Problem to work on | Reproduce the entries from the line containing "This screenshot has width=597, height=633." down to the line containing "total-entering-value: 98.800 is", copying each line verbatim with nothing changed. Omit the pictures from your output.
-------- Supplied records --------
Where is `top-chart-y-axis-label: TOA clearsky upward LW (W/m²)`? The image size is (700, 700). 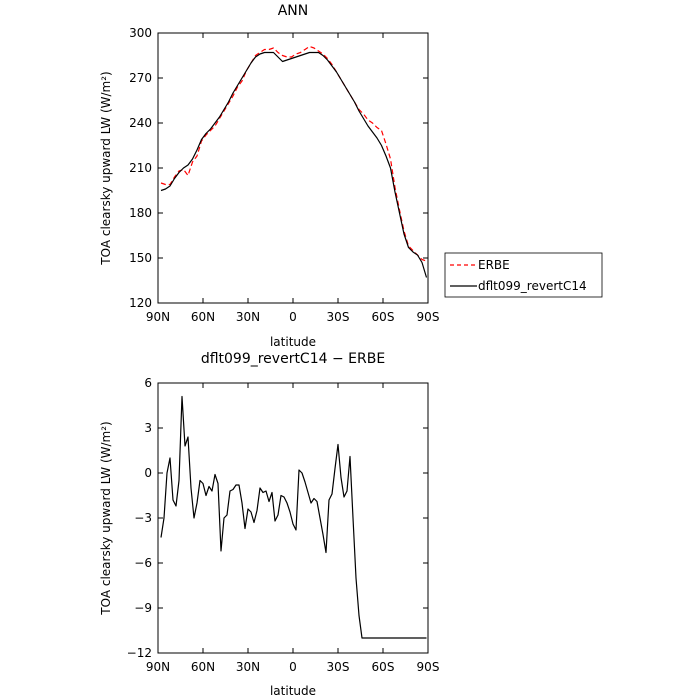 top-chart-y-axis-label: TOA clearsky upward LW (W/m²) is located at coordinates (106, 168).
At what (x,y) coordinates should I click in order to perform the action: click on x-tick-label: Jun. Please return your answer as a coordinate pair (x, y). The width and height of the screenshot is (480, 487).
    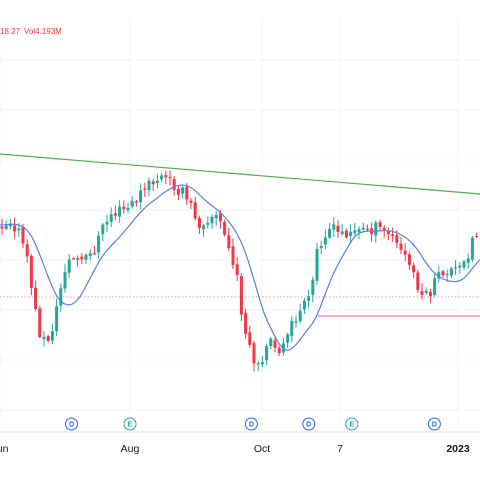
    Looking at the image, I should click on (4, 449).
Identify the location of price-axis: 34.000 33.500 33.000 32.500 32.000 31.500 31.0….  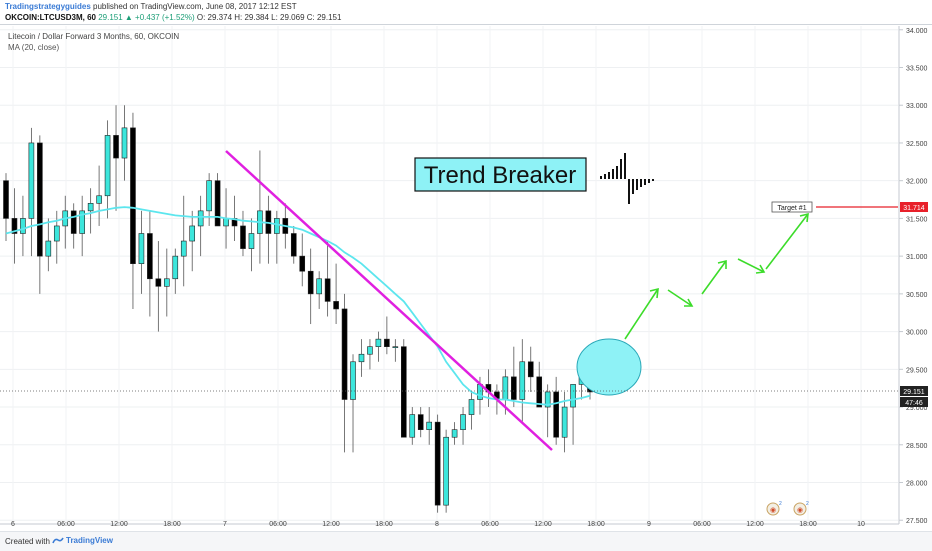
(913, 276).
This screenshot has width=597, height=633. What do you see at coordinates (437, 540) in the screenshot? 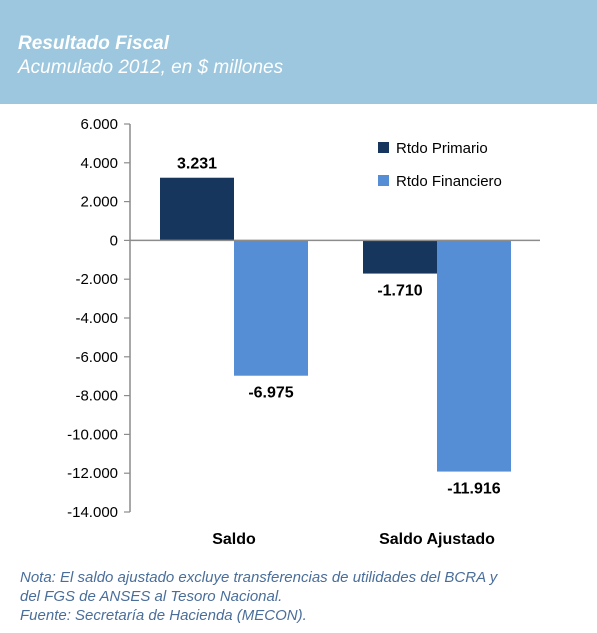
I see `category-label: Saldo Ajustado` at bounding box center [437, 540].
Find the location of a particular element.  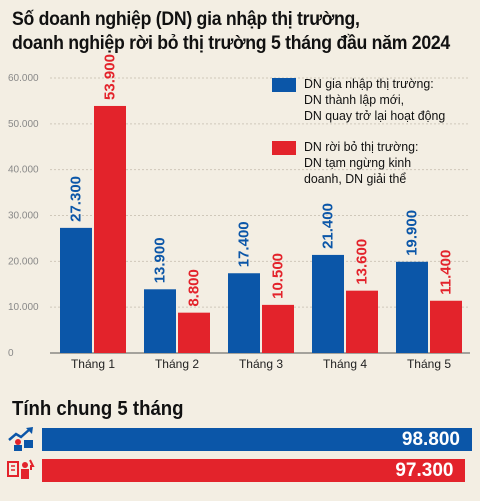

total-entering-value: 98.800 is located at coordinates (430, 439).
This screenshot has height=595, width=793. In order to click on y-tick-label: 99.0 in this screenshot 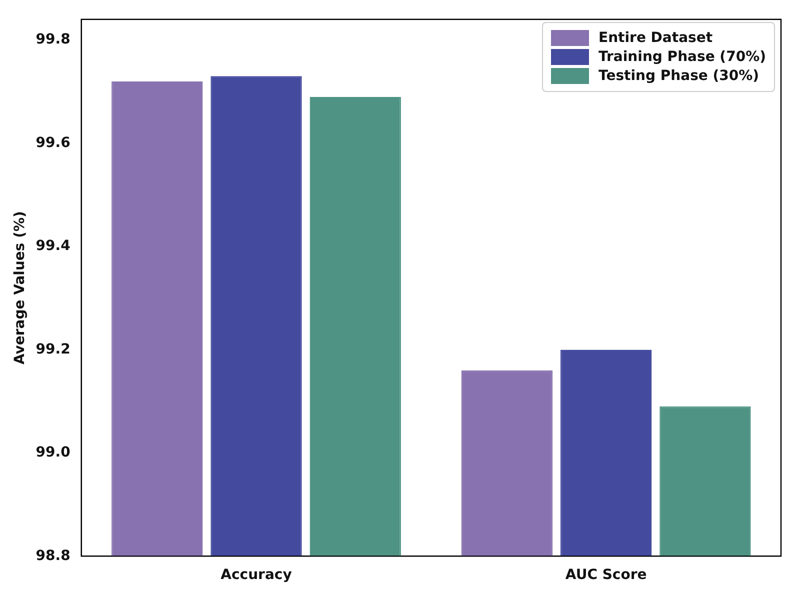, I will do `click(54, 452)`.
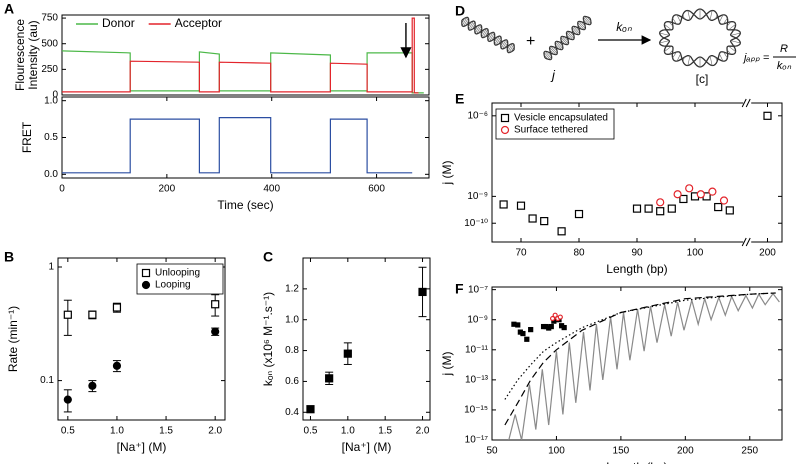  Describe the element at coordinates (272, 190) in the screenshot. I see `x-tick-label: 400` at that location.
--------
Solution below |
This screenshot has width=597, height=633. What do you see at coordinates (437, 540) in the screenshot? 
I see `category-label: Saldo Ajustado` at bounding box center [437, 540].
Find the location of a particular element.  

total-entering-value: 98.800 is located at coordinates (430, 439).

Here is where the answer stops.